From Healthy Alternatives Magazine August 2007

Makes Approx. 12 muffins



Non stick cooking spray

1 cup whole-wheat flour

¾ cup all-purpose flour

½ cup firmly packed light brown sugar

1 Tablespoon plus 1 teaspoon baking powder

1 teaspon ground cinnamon

½ teaspoon ground all spice

½ teaspoon salt

1 cup low-fat buttermilk

2 Tablespoon canola oil

2 Tablespoon unsweetened applesauce

1 egg, lightly, beaten

1 cup fresh or frozen blueberries


1) Preheat oven to 400 degrees. Lightly spray muffin tin with cooking spray.

2) In a large bowl combine flours, brown sugar, baking powder, cinnamon, all-spice, and salt. In another bowl, whisk together buttermilk, oil, applesauce, and egg.

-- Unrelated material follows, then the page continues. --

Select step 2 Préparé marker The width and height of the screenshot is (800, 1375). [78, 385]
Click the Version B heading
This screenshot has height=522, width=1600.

3) Make well in center of dry ingredients. Pour in buttermilk mixture, stirring until just combined (do not over mix). Stir in blueberries.

4) Spoon batter evenly into prepared muffin cups. Bake until tops are golden, 20 to 25 minutes. Transfer pan to wire rack to cool slightly. Transfer muffins to cooling rack. Serve Warm.